Activity
Transcribe the lines of the records below from the line that contains "Identify the location" through the end of the records, both ends included, and leave the pictures out of your answer.

Collected data entries:

-------------------------

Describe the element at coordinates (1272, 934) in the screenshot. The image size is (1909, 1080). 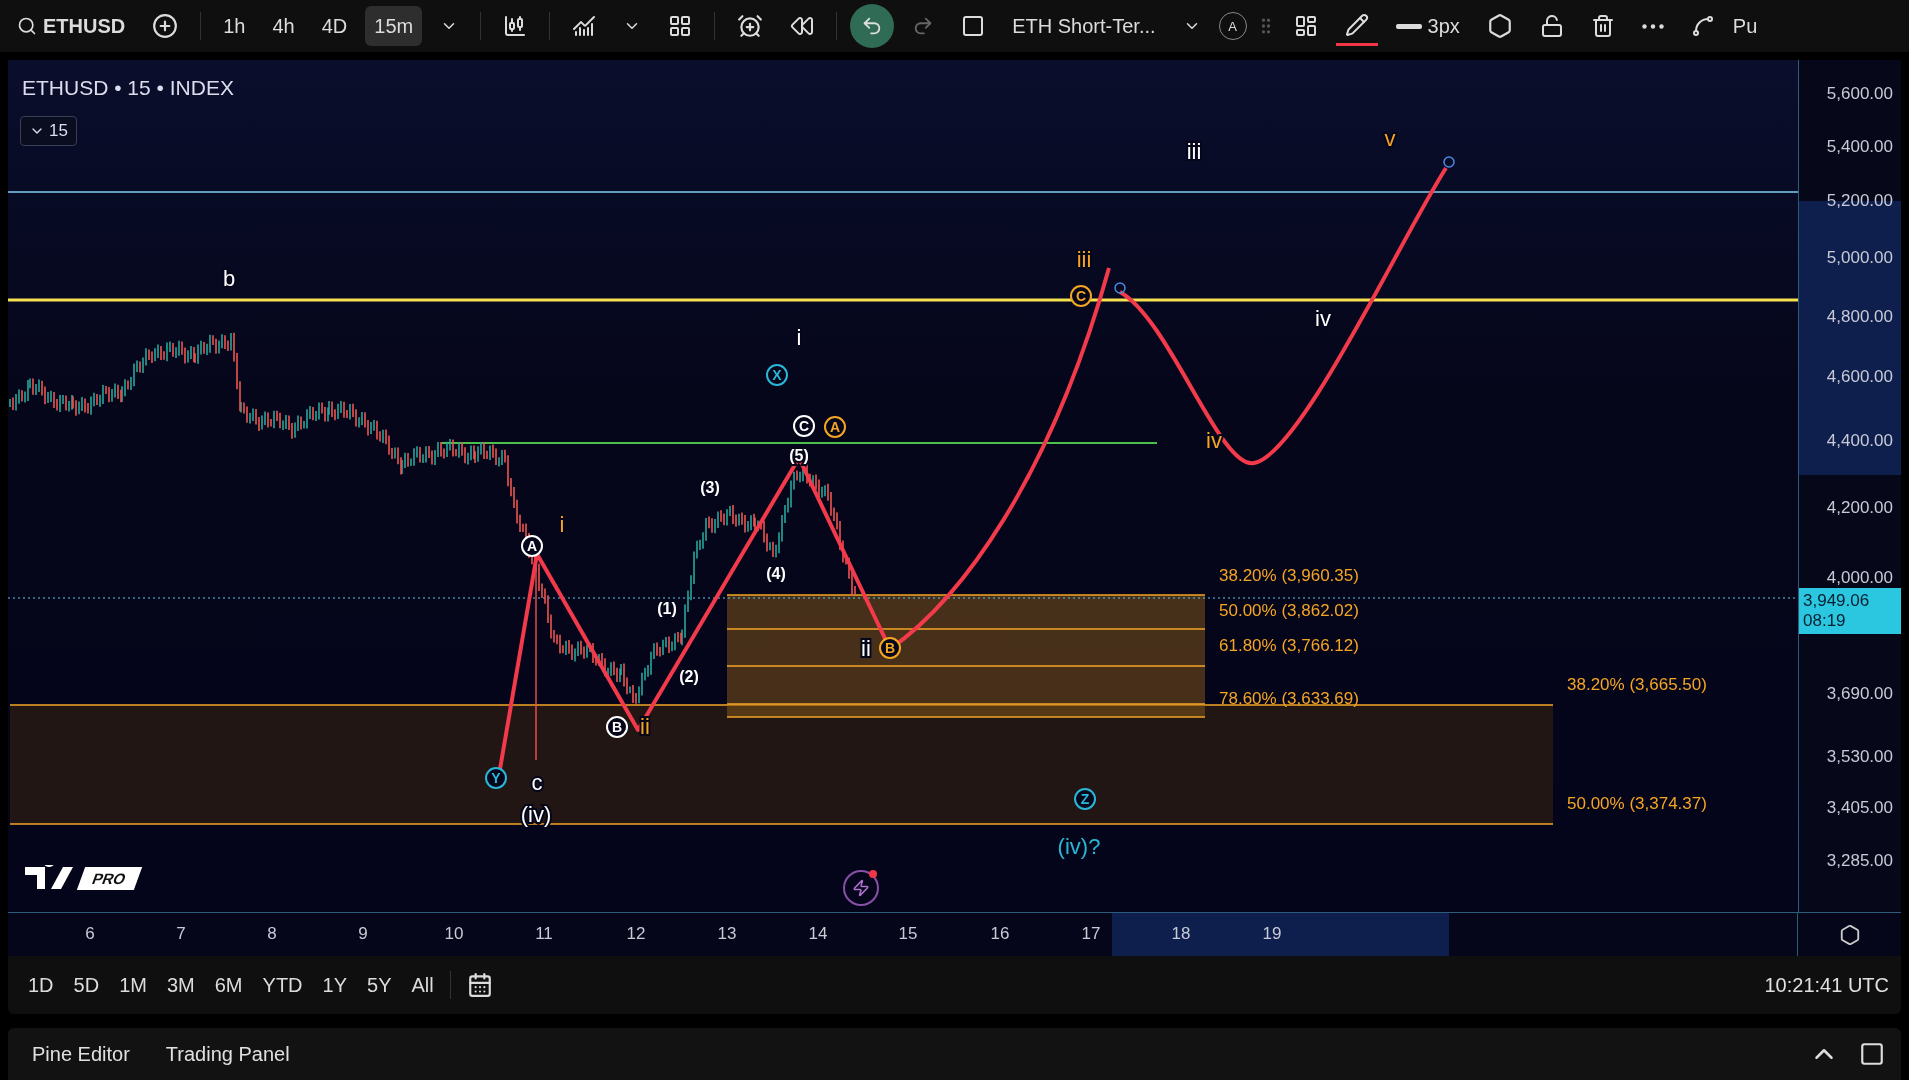
I see `date-label: 19` at that location.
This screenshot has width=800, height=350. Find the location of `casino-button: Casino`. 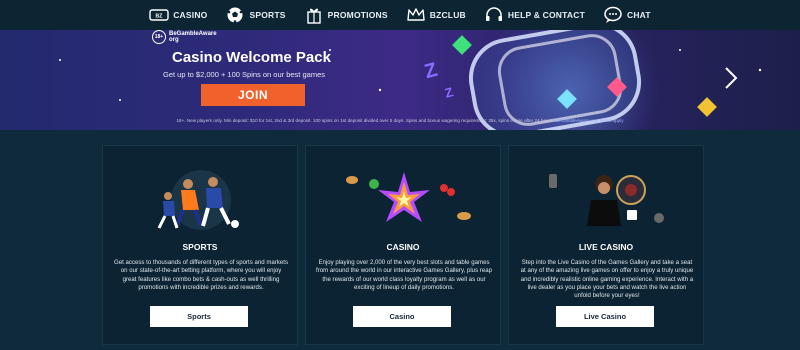

casino-button: Casino is located at coordinates (402, 316).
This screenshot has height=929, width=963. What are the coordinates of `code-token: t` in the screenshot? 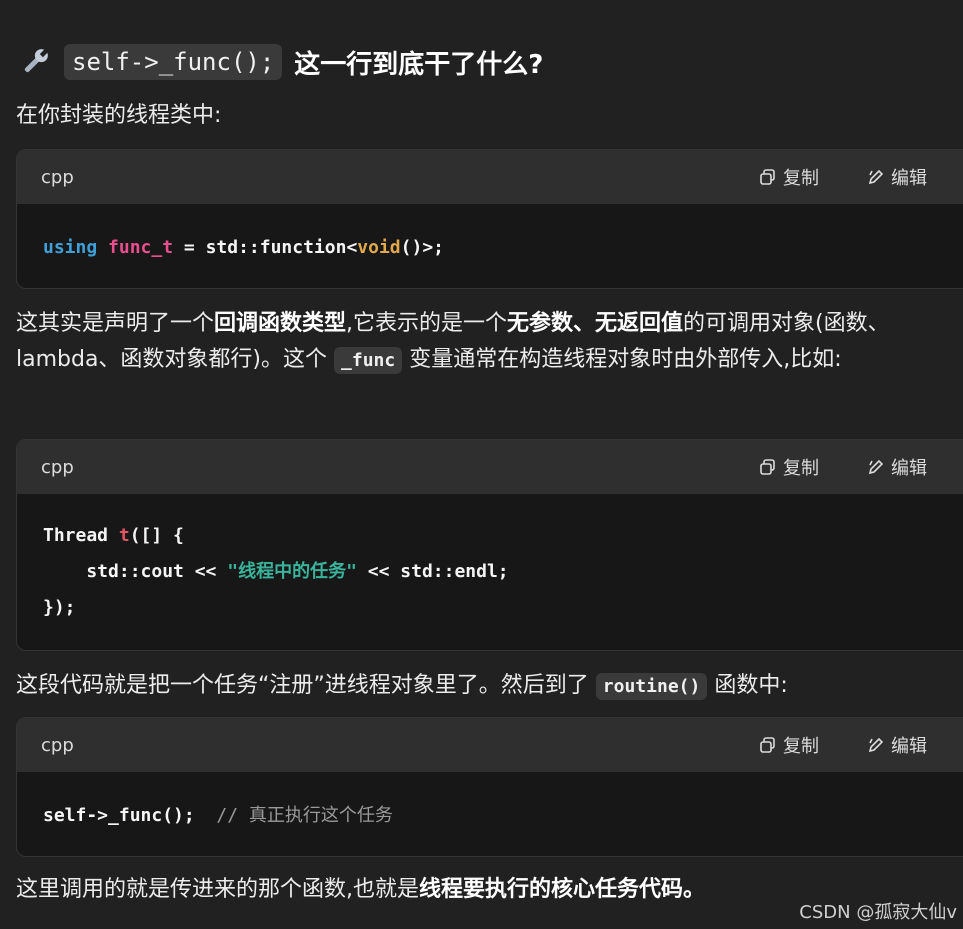 It's located at (124, 536).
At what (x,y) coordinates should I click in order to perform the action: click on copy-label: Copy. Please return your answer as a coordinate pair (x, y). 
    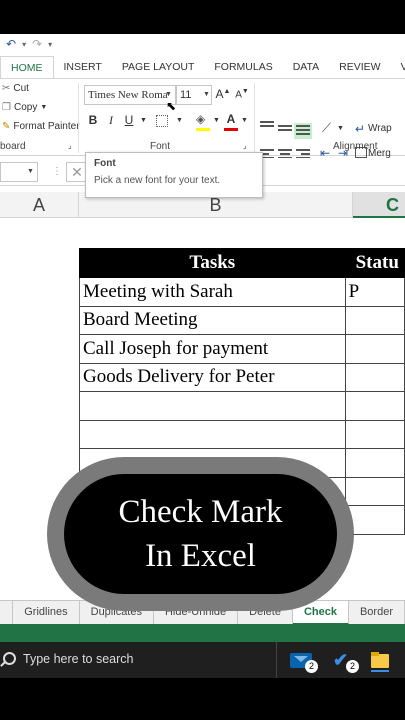
    Looking at the image, I should click on (26, 108).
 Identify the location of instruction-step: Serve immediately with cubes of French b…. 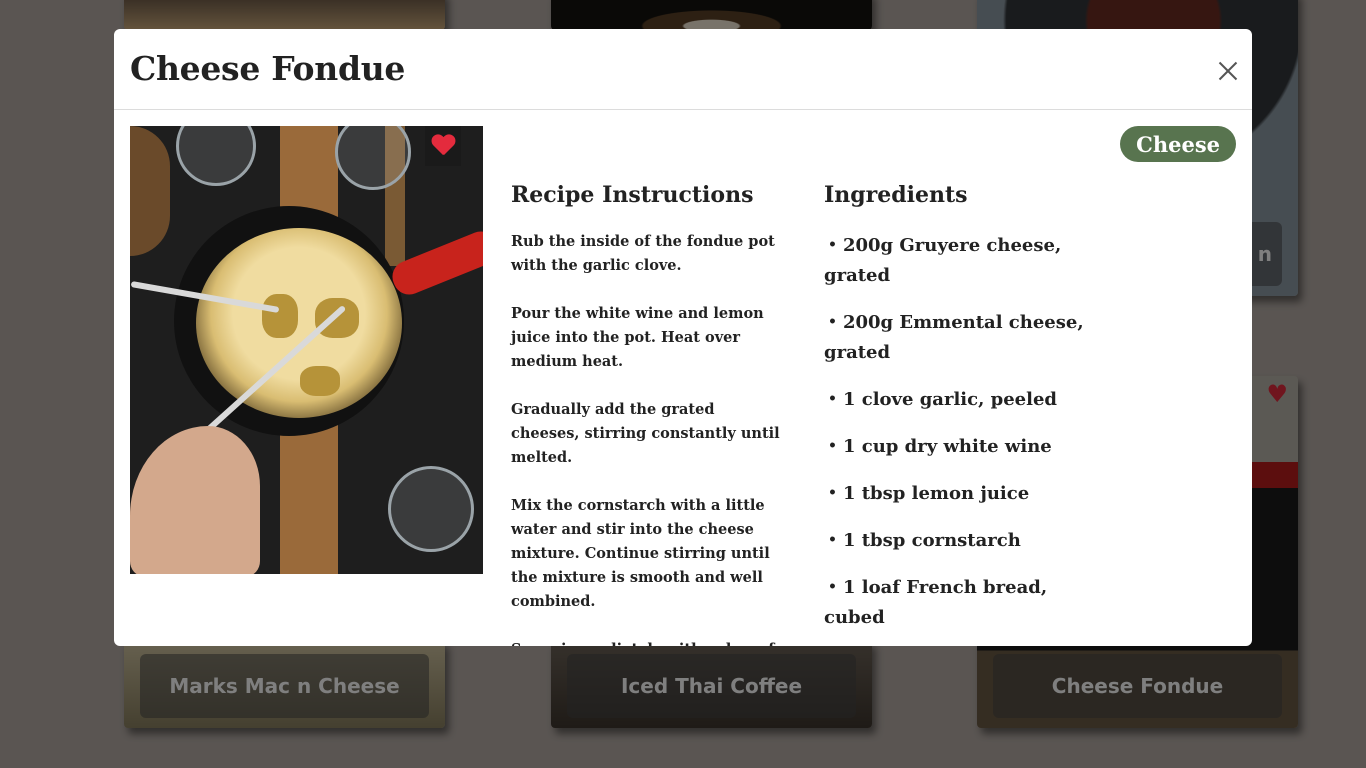
(646, 642).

-------------------------

Answer section
 Identify the location of instruction-step: Serve immediately with cubes of French b…. 
(646, 642).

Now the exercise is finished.